2. Originally Posted by Skeith
Hi guys,

Was hoping someone could help with this question - I'd appreciate it.

The question;

"Use a direct method of proof to show that if x and y are odd integers, then xy is also odd.

The given solution;

First, notice that if x is odd then x = 2m + 1 where m is an integer. Similarly,
y = 2n + 1 for some integer n. <- I understand up to this point.

Then get lost around here.
Then, xy = (2m + 1)(2n + 1) = 4mn + 2m + 2n + 1 = 2 (2mn + m + n) + 1 which is an odd integer."

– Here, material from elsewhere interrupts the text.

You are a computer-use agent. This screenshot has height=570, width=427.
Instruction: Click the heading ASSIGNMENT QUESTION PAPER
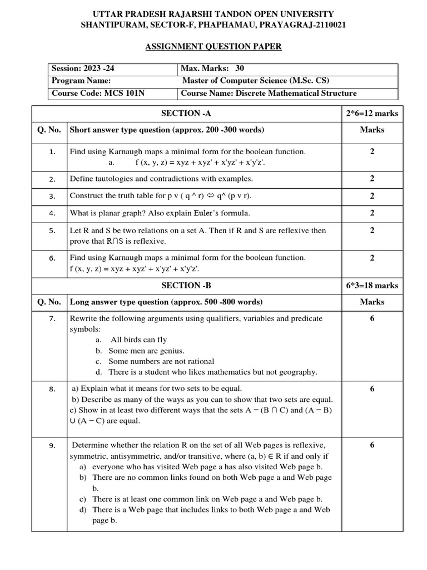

Could someone explain what exactly is happening in that section?
Thankyou,
- Jamie.
Let $u=2mn+m+n$, if $xy=2u+1$, and since $u\in\mathbb{Z}$, it follows that $xy$ is odd.

In other words, anything of the form $2u+1$ is odd if $u$ is an integer.

3. Originally Posted by Skeith
"Use a direct method of proof to show that if x and y are odd integers, then xy is also odd.

The given solution;

First, notice that if x is odd then x = 2m + 1 where m is an integer. Similarly,
y = 2n + 1 for some integer n. <- I understand up to this point.

Then get lost around here.
Then, xy = (2m + 1)(2n + 1) = 4mn + 2m + 2n + 1 = 2 (2mn + m + n) + 1 which is an odd integer.
Two times any integer is an even integer.
So ${\color{blue}2}(2mn+m+n)$ is an even integer.
Add one to that to get an odd integer.

4. Thankyou both Von and Plato - I feel I understand now. However could you check my working just to be sure?

Lets say i assign m and n values of 4 and 5 respectively. this means x = 9 and
y = 11 since it is a matter of x = 2m + 1 and 2n + 1 for y?

Then moving to the section at which I got lost,

xy = (2m + 1)(2n + 1) <- I understand now...

xy = (2m + 1)(2n + 1)
-or-
2 (2mn + m + n) + 1 <- Am I right in thinking either one or the other can be used?

Example,

4mn (m x n x 4 = 80) + 2m (8) + 2n (10) + 1 = 99
- or -
2(2mn (m x n x 2 = 40) + m + n = 49) then multiplying by 2 = 98 + 1 = 99?

Am I on the right lines or have I got lost?

Thankyou again.

5. Yes, you are on the right track.

6. Great - thanks emakarov.